Can A Dissolved Corporation Claim Privilege Protection?

December 11, 2019

Deceased individuals’ privilege protection survives their death, and bankrupt companies can also claim privilege protection under certain circumstances (although it may be owned by a trustee). But as the court in Affiniti Colorado, LLC v. Kissinger & Fellman, P.C., asked, “[d]oes the attorney-client privilege survive [a] corporation’s dissolution?” Not surprisingly, the issue almost always involves documents in the possession of the former corporation’s law firm. Court of Appeals No. 19CA0574, 2019 Colo. App. LEXIS 1370, at *2 (Colo. App. Sept. 12, 2019).

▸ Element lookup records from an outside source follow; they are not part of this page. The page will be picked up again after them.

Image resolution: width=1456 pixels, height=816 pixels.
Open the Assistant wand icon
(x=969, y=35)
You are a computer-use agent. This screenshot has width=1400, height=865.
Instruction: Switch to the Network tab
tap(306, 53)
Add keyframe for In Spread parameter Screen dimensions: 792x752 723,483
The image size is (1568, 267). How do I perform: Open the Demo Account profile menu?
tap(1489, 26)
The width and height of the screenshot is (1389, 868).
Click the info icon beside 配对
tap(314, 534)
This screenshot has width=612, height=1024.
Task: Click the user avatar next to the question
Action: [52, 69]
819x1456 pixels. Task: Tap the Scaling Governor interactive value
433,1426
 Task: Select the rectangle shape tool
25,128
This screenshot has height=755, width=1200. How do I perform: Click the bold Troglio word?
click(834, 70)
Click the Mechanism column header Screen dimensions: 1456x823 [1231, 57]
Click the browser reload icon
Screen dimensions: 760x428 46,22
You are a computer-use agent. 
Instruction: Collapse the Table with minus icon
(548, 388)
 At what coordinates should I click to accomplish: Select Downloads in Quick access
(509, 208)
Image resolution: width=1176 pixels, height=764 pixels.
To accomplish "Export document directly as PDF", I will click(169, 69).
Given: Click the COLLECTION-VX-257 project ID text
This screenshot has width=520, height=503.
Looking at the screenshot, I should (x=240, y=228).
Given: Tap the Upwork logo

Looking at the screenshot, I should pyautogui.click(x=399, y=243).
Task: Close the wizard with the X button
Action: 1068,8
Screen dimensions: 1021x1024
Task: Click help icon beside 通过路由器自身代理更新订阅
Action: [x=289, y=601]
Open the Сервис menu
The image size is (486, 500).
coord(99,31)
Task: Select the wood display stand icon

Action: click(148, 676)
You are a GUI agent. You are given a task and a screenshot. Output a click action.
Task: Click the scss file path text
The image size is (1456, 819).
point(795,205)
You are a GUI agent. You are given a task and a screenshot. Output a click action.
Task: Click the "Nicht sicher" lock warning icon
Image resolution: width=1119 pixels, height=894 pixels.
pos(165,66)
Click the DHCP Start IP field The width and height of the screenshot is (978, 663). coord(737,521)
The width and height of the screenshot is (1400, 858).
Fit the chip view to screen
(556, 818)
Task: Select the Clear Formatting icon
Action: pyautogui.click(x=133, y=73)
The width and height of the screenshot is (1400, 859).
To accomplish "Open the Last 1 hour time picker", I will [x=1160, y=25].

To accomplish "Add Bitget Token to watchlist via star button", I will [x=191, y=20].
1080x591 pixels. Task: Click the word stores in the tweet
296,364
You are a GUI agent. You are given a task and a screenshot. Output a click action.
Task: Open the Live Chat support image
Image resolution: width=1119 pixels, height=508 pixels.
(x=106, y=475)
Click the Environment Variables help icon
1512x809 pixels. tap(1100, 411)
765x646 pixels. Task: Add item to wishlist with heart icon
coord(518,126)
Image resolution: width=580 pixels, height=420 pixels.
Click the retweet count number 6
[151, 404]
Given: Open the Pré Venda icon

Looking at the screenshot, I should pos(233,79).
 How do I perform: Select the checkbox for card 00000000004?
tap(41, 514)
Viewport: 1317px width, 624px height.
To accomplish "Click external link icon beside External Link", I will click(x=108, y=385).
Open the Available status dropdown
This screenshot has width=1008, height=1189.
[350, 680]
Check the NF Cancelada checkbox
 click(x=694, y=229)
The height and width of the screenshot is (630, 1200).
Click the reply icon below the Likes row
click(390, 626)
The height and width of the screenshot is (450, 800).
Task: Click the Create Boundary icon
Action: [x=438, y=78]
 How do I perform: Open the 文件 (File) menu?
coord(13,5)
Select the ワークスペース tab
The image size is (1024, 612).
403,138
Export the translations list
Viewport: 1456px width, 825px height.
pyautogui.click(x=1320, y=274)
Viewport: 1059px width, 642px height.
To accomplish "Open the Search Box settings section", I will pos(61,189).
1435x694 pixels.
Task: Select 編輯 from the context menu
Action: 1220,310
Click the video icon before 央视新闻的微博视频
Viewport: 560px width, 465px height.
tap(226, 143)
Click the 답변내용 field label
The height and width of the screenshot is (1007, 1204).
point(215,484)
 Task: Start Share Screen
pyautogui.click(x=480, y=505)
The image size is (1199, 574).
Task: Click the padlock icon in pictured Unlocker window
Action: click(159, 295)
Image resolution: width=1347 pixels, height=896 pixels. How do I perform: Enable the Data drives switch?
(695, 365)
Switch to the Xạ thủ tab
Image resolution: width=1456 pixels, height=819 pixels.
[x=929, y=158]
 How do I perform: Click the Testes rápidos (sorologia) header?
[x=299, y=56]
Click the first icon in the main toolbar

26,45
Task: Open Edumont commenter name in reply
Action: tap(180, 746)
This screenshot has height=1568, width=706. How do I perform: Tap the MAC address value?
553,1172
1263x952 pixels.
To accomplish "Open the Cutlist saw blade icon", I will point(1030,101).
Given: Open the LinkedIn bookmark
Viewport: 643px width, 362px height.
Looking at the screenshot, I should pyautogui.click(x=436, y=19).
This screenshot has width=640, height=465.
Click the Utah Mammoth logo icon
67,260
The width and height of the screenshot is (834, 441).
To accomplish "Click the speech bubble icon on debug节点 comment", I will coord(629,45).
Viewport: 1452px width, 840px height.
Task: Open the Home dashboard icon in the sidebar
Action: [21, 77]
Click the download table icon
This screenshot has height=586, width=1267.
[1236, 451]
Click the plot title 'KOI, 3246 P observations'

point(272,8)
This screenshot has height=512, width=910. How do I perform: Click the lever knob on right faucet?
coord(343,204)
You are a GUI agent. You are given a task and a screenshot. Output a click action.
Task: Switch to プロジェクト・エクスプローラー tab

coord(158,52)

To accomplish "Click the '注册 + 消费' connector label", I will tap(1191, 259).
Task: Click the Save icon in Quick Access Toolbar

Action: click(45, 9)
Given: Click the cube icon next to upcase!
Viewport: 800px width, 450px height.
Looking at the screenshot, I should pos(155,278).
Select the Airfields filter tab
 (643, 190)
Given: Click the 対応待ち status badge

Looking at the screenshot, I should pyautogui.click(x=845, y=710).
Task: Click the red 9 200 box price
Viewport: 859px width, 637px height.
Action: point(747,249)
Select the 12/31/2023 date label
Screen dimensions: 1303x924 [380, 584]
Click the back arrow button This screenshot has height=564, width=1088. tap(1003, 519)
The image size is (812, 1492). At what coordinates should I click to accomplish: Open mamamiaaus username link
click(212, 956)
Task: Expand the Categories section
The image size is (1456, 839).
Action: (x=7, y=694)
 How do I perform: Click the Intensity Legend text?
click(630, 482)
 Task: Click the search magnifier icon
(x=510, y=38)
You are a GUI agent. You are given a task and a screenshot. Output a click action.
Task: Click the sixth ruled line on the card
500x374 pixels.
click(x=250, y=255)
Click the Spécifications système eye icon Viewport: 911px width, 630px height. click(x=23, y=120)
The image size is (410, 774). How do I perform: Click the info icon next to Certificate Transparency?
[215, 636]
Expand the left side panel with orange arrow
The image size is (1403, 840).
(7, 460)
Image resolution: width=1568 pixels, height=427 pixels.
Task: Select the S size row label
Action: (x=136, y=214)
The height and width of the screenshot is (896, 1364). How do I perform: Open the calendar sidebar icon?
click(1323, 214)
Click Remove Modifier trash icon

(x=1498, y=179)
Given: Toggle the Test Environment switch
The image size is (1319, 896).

In Affiniti Colorado, plaintiff filed a negligent misrepresentation action against defendant law firm for alleged misrepresentations in an opinion letter the firm sent on behalf of a now-dissolved corporation. The law firm “urge[d] [the court] to follow the well-settled general rule that the privilege survives the death of a natural person.” Id. at *17. But the court rejected that analogy, noting that: (1) corporations’ managers change over time, so there is no assurance that some future manager will not waive their privilege; (2) “corporations do not have friends or family who could be embarrassed or harmed” by post-dissolution disclosure; (3) “unlike an individual, whose estate can be sued civilly, once a corporation is fully dissolved, any suit brought against it must be filed within two years.” Id. at *20. After finding that “no one with the authority to act on behalf of [the dissolved corporation] remains to invoke or waive the privilege,” the court upheld the lower court’s ruling that the dissolved corporation’s former law firm could not successfully assert privilege protection for the now-dissolved corporation’s documents in its files. Id. at *22.

Although the law often treats corporations as if they were “persons,” sometimes the privilege applies in very different ways to such entities.